Finding yourself in a situation where your data is held hostage can be an intensely frustrating experience for individuals and businesses.
Perhaps no other malware has gained as much notoriety as ransomware. Usually disguised as other applications, most Ransomware encrypts your files, deletes the originals, and leaves a note with instructions to pay by the ransom by bitcoin… “Or else!”
It’s easy to become a Ransomware victim
I’m a recent ransomware survivor. My laptop was infected when I clicked on a link to download a whitepaper that turned out to be hosted on a compromised Ad-Server. Ironically, the whitepaper ad was from a well-known security solutions company with the title ‘Preventing Ransomware’!
I later learned that the Ad-Server Brent Media’s domain had just expired, and was picked up immediately by the individuals behind this particular Ransomware attack.
After clicking the link, it was clear to me that something unusual was happening as a small window opened and closed in the blink of an eye and the ransomware went to work on my files. Amazingly, of all the security controls I had on my computer, none of them worked – no data loss prevention alert, no ‘active defense’, nothing.
In my case, on attempting to access my files, I was met with a message explaining that they were encrypted and required a specific code to unlock. You read many stories about the levels of “customer service” offered to victims by cybercriminals behind ransomware, but here the level of “service” offered wasn’t detailed, and would have been difficult for a non-technical person to follow; showing that this perhaps wasn’t a cutting edge scam.
Other clues that this wasn’t the latest in ransomware were to follow. Although I backup regularly, I chose to attempt to restore some original files. Running widely available software from BitDefender, I was able to recover a number of my files relatively easily. I was also able to run some code developed by White Hats to further restore some folders – it turns out that the majority of the encryption key code was poorly hidden within the ransomware itself.

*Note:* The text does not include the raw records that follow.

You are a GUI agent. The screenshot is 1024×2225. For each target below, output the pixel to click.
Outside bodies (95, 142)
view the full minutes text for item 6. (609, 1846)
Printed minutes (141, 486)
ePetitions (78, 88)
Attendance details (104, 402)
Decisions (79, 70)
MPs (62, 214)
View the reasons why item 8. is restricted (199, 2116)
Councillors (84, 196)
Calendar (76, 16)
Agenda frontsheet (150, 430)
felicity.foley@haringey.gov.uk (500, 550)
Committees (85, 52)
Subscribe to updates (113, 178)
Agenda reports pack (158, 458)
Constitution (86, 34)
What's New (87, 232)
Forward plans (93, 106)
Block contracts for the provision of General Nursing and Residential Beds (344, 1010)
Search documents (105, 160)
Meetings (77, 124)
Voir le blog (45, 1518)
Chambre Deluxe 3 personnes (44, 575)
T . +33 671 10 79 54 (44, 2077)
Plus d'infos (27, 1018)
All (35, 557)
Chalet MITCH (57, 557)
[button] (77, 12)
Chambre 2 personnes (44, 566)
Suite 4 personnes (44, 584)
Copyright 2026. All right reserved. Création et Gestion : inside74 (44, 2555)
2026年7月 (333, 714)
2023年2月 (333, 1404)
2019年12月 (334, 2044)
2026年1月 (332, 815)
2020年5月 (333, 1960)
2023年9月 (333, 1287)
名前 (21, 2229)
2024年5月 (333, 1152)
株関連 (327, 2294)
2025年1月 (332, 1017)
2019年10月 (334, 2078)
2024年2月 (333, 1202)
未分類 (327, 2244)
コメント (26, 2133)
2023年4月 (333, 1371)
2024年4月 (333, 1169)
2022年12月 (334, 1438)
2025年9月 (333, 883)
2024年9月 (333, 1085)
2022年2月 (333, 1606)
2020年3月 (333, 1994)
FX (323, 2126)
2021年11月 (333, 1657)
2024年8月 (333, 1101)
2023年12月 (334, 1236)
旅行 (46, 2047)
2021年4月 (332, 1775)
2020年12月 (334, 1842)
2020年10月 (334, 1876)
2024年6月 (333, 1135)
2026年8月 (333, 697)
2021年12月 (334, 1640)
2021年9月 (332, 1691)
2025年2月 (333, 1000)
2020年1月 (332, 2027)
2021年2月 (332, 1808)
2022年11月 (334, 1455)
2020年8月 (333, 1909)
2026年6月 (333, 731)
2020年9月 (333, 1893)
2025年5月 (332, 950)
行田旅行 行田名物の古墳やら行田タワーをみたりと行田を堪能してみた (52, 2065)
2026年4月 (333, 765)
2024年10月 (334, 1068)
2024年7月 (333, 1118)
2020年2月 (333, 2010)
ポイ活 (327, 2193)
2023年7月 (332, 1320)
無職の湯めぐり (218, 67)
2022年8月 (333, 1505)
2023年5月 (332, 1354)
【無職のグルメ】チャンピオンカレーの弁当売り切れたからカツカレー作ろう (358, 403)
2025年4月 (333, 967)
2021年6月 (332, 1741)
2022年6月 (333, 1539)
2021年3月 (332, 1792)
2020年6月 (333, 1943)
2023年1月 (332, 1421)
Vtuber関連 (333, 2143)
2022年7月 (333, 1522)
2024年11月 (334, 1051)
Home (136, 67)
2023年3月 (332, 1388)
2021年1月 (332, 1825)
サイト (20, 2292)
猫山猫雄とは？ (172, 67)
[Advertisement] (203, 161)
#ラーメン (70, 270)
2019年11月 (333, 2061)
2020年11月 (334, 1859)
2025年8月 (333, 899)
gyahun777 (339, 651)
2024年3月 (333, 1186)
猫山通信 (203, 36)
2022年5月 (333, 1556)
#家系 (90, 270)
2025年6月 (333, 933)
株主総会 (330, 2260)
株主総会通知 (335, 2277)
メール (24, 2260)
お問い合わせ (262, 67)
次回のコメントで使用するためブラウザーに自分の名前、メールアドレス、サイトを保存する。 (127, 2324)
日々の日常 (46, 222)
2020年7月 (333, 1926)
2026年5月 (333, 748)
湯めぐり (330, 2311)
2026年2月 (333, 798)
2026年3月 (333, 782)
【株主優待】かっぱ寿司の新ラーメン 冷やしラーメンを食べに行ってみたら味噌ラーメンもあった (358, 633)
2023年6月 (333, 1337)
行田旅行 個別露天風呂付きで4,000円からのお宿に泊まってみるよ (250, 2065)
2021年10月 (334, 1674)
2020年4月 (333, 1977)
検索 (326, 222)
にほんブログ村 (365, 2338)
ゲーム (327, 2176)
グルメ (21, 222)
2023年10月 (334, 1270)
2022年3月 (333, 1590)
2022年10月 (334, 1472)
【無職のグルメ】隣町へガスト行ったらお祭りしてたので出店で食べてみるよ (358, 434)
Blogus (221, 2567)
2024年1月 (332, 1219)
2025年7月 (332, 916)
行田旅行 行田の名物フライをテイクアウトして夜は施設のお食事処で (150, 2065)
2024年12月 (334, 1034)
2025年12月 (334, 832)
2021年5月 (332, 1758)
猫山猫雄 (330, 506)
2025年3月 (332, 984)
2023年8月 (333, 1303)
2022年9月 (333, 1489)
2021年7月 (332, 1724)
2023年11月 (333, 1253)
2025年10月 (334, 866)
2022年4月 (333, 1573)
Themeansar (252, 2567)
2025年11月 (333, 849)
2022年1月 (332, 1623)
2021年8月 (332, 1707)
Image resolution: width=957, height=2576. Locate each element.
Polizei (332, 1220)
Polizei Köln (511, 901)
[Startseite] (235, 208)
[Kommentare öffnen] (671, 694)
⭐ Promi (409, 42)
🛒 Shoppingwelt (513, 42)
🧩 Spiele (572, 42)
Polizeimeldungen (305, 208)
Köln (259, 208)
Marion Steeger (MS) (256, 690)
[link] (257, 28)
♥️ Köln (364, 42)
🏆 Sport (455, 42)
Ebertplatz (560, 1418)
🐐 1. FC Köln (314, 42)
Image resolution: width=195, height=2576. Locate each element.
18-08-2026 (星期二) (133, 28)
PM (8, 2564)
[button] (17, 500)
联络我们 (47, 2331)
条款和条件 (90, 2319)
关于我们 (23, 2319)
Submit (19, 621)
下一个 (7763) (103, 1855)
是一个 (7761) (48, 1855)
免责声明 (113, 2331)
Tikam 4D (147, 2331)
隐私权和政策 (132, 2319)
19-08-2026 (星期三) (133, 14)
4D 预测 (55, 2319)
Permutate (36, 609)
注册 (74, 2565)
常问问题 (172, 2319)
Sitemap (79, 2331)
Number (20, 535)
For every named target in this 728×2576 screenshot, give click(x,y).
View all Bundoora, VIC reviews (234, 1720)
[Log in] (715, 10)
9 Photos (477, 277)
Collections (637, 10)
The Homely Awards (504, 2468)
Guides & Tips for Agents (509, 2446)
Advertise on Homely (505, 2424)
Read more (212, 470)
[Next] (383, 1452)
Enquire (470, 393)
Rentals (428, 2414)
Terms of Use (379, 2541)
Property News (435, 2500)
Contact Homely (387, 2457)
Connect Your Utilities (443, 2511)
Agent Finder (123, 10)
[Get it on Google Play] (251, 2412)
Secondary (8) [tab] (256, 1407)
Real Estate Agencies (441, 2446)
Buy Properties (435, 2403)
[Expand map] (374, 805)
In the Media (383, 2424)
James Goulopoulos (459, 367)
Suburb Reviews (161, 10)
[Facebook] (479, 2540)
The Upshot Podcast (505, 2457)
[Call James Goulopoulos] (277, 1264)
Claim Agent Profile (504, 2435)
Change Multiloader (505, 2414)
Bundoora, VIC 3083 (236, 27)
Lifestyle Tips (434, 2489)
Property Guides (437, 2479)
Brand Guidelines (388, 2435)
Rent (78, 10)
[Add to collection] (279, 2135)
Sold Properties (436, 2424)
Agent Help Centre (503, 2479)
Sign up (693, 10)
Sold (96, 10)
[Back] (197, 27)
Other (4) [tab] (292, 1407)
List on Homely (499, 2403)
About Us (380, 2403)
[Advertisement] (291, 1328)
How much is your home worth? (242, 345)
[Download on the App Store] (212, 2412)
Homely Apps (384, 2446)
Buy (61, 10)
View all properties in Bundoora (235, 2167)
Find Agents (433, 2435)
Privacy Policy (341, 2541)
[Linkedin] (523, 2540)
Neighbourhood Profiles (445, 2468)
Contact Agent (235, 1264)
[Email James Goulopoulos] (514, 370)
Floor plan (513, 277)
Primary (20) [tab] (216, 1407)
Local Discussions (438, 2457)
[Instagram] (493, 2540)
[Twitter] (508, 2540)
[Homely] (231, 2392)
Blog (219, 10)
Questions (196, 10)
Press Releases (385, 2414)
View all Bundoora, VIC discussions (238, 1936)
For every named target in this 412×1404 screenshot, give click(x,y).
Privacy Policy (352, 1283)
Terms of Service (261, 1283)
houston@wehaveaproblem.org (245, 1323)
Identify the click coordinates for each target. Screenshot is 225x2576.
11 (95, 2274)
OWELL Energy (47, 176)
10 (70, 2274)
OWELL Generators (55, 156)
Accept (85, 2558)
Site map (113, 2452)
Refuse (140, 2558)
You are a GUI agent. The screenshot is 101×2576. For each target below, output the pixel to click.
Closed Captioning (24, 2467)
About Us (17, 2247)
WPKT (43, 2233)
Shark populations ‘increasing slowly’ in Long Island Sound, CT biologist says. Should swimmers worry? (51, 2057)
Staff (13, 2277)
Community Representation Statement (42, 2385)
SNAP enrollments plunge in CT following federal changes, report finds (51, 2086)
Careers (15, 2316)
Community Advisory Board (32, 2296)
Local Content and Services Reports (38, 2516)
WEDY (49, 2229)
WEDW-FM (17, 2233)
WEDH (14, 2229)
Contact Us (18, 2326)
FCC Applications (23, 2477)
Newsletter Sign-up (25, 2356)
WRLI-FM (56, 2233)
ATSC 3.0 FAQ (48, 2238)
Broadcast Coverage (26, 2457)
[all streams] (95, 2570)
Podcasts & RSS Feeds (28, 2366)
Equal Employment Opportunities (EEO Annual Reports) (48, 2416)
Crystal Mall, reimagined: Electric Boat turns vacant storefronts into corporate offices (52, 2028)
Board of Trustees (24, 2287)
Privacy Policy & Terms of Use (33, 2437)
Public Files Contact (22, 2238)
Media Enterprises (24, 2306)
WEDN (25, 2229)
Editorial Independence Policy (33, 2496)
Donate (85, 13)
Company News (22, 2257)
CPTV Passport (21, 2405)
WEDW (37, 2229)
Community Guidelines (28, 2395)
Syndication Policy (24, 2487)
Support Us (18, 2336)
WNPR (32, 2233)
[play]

By viewing details of the Bitcoin Vault in which it was suggested I pay my ransom, I also worked out that the ransomware strain at work here was a derivative of Locky – a well-known version of ransomware.
So, it seems that I was lucky, and the fact that I wasn’t worse off has a lot to do with my knowledge of cybersecurity. I was able to mitigate the effect of the virus by immediately isolating my laptop from any networks, confining the ransomware to a single device. I was also lucky in that I knew I had backups, and didn’t feel the need to pay the ransom – a surefire way of opening yourself to further attacks from criminals who are likely to leave an easy backdoor once they “release” your files.
With a few precautions, you can minimize the damage
The risk of ransomware attacks can be reduced by following good security hygiene. Having frequent data backup and recovery in place will help quickly restore the systems. However, the cyber-criminals behind these ransomware attacks have begun targeting backups and archives as well. A simple fix is to keep the back-up system offline after each back-up cycle.
A good strategy is to isolate high value data and other ‘defense in depth’ techniques. Here are four solutions for preventing Ransomware attacks in the workplace:
1. Educate users. For example, using a ‘show, not tell’ technique by running a mock ‘ransomware drill’ that temporarily locks out a user’s device – that is likely to drive home the point!
2. Make users understand the organization’s acceptable use policies and security policies in an interactive, fun manner (perhaps using digital marketing techniques to target the most risk-prone users) rather than the current mile-long ‘legalese’ that only serve the purpose of compliance but do a poor job in making users aware of the risks.
3. Conduct a vulnerability assessment designed to identify weak spots, then running penetration tests to assess the extent to weakness. However, there are always trade-offs between business risk and the cost of implementing such security controls.
4. Restrict access to a limited white-listed set of core applications on the organization’s IT systems, while employing a liberal BYOD policy encouraging people to use their own devices to access websites and other non-work related systems. This way, the damage, if any, is contained on the user’s device connected to a sandboxed network segment.
Malware and other cyber-attacks are the new normal
As threatening as it sounds, ransomware is just another malware, and can be avoided with increased user awareness, along with the right security practices such as network segmentation, endpoint detection and response systems, and application whitelisting with a user-friendly BYOD policy. Businesses and individuals need to be aware of the risks, take adequate precautions and follow security hygiene to minimize the impact in case they fall prey to these attacks.